The slide.seqV2 mouse testes datasets are available in the dropbox (https://www.dropbox.com/s/ygzpj0d0oh67br0/Testis_Slideseq_Data.zip?dl=0). It includes 3 WT mouse testes datasets and 3 DB mouse testes datasets. It is obtained from adult male mice of 3–10-month-old and includes 9 celltypes(ES, RS, Myoid, SPC, SPG, Sertoli, Leydig, Endothelial, Macrophage). The seminiferous tubules in these 6 datasets are divided into four stages, representing the four periods of sperm development.
The 10X 151673 DLPFC Human Brain Layers dataset is available through LIBD (http://research.libd.org/spatialLIBD/). It is obtained from the human DLPFC that spans six neuronal layers plus white matter and includes 3639 cells with 24841 genes.
The ligand and target genes’ name is produced by NichNet11 which is available at Zenodo (https://doi.org/10.5281/zenodo.3260758).
Author Biographies
Junchao Zhu is a PhD student in Center for Excellence in Molecular Cell Science. His research interest is bioinformatics and deep learning.

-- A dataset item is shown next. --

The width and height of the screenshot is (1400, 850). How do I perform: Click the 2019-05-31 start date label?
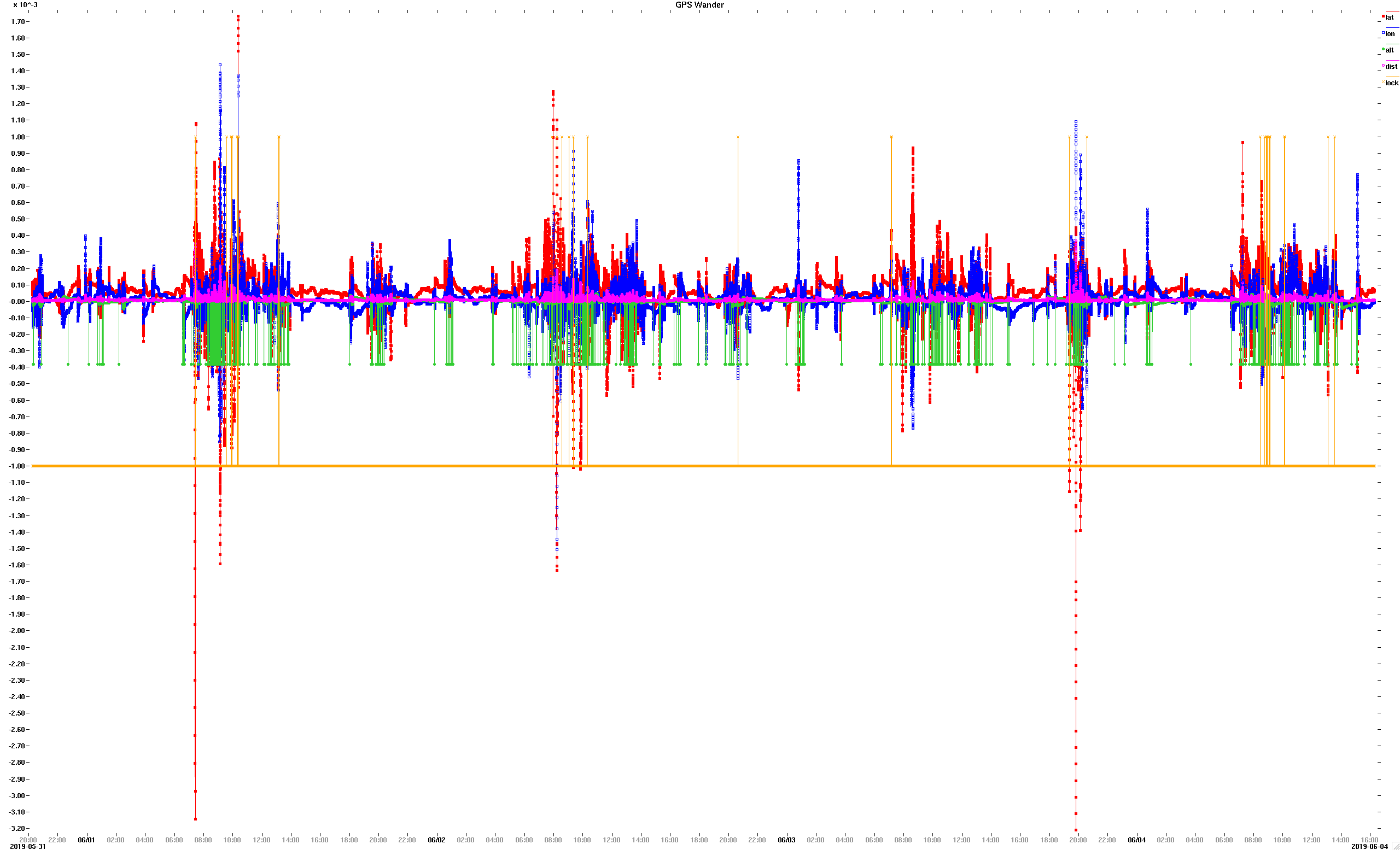click(x=28, y=847)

Hao Dai is a associate research fellow in Center for Excellence in Molecular Cell Science. His research interest is bioinformatics and network biology.
Luonan Chen is a professor and executive director at Key Laboratory of Systems Biology in Center for Excellence in Molecular Cell Science. His interests include systems biology, computational biology and applied mathematics.